* [Exercise passage]:
Reducing or discontinuing long-term opioid therapy may improve pain, function and quality of life among patients with chronic pain; however, these findings are supported by very low-quality evidence, according to a review published in Annals of Internal Medicine.
“There is little evidence to guide clinicians in the process of opioid tapering, especially in primary care settings, where most opioid therapy is prescribed,” Joseph W. Frank, MD, MPH, from VA Eastern Colorado Health Care System and assistant professor of internal medicine at the University of Colorado School of Medicine, and colleagues wrote. “In addition, little is known about the risks and benefits of opioid tapering. ... The effects of opioid tapering on patient outcomes have not been systematically reviewed.”
Researchers performed a systematic review of electronic databases from inception through April 2017 to find studies that addressed dose reduction or discontinuation of long-term opioid therapy for chronic pain. They assessed study quality using the U.S. Preventive Services Task Force quality rating criteria and evidence quality using the Grading of Recommendations Assessment, Development and Evaluation system. Patient outcomes included pain severity, function, quality of life, opioid withdrawal symptoms, substance use and adverse events.
The researchers found 67 studies — 11 randomized trials and 56 observational studies — that examined eight intervention categories, such as interdisciplinary pain programs, buprenorphine-assisted dose reduction and behavioral interventions. The overall quality of evidence was low; study quality was good for only three studies, poor for 51 studies and fair for the remaining studies. Although many studies reported dose reduction, rates of opioid discontinuation varied across interventions. In the 40 studies that examined patient outcomes after opioid dose reduction, eight of the fair-quality studies reported improvement in pain severity, five of the fair-quality studies reported improvement in function and three of the fair-quality studies reported improvement in quality of life. In light of these findings, clinicians may consider explaining the potential benefits of opioid tapering with patients on long-term opioid therapy.
“Clinicians should consider referring patients to multidisciplinary pain programs, when available, or developing team-based approaches to support opioid tapering in outpatient practice. Given inadequate evidence on the risks of opioid tapering, caution and close monitoring are warranted during and after tapering; consideration of overdose prevention strategies, such as naloxone, may be prudent,” Frank and colleagues wrote. “Together, these strategies are well-aligned with the broader goal of patient-centered, evidence-based, effective chronic pain care.”

* [Exercise data]:
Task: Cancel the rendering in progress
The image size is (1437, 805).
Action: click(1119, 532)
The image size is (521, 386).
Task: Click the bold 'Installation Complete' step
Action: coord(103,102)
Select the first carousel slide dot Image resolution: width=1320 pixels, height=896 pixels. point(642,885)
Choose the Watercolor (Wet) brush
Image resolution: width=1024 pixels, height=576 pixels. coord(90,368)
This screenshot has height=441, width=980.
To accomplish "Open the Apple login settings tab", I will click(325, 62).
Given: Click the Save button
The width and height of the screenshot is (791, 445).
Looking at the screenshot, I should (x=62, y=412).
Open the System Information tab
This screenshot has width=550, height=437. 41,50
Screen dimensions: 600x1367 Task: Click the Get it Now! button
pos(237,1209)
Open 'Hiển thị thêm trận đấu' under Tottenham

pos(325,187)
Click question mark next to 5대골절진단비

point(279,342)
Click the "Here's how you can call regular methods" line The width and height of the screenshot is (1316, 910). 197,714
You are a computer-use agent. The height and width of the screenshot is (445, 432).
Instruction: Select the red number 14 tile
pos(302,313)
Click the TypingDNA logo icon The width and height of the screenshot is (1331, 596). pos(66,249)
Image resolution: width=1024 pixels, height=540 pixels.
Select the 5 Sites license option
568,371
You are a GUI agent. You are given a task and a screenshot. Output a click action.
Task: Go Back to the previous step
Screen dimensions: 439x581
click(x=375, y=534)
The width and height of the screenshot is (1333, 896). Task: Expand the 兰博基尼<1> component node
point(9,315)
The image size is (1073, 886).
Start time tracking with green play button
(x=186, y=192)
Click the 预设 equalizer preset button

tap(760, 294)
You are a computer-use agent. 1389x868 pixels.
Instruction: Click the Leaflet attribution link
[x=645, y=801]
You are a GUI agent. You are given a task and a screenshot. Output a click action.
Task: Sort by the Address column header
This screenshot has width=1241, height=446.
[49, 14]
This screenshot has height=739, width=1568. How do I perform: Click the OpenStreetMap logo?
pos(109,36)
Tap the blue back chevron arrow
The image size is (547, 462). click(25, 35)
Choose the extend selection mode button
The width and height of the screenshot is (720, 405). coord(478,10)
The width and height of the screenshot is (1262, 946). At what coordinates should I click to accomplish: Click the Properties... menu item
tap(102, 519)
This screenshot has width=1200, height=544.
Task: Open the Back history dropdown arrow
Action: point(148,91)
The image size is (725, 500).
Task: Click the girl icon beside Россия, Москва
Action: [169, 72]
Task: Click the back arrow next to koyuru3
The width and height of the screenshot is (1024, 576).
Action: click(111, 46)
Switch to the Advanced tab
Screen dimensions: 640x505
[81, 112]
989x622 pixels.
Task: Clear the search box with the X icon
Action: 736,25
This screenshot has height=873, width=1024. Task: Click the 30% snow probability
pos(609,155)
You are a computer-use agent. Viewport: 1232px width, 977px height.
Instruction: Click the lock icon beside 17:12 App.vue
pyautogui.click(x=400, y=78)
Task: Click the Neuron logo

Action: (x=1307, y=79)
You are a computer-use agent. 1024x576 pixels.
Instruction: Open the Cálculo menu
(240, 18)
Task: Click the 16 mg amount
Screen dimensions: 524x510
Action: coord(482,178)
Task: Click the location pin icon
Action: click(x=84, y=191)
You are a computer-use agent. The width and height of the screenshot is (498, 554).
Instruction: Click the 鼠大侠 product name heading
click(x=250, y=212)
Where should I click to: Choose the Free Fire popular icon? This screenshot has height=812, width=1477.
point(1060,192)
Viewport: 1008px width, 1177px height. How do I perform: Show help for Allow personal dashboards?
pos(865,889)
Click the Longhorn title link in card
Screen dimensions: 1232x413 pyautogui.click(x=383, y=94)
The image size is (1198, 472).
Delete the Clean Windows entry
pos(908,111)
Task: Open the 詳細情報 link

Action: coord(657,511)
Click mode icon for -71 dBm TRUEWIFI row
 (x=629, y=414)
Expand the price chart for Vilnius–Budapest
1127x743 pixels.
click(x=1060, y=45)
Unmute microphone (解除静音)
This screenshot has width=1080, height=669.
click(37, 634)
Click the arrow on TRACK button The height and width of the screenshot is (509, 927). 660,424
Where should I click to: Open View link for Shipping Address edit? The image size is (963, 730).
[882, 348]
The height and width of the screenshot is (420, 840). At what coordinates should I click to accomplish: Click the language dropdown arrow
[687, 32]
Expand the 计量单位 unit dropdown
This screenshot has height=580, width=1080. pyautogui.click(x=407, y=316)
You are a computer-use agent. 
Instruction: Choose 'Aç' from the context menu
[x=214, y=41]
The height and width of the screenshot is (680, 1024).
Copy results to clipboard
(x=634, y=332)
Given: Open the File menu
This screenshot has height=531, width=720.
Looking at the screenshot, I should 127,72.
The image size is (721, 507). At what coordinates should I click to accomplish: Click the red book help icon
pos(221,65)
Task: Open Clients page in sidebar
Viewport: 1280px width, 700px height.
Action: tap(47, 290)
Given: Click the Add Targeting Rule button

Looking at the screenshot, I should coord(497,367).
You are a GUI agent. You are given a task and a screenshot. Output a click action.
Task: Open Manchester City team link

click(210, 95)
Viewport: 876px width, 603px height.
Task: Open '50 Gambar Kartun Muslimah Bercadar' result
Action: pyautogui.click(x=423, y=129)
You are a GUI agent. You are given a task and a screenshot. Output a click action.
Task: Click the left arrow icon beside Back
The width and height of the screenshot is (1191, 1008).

* [Task objective]: Copy the part of the opioid tapering article word for word, beginning at the words "Reducing or discontinuing" and stopping after the words "of Internal Medicine.". You won't need the data for this.

* [Expected output]:
Reducing or discontinuing long-term opioid therapy may improve pain, function and quality of life among patients with chronic pain; however, these findings are supported by very low-quality evidence, according to a review published in Annals of Internal Medicine.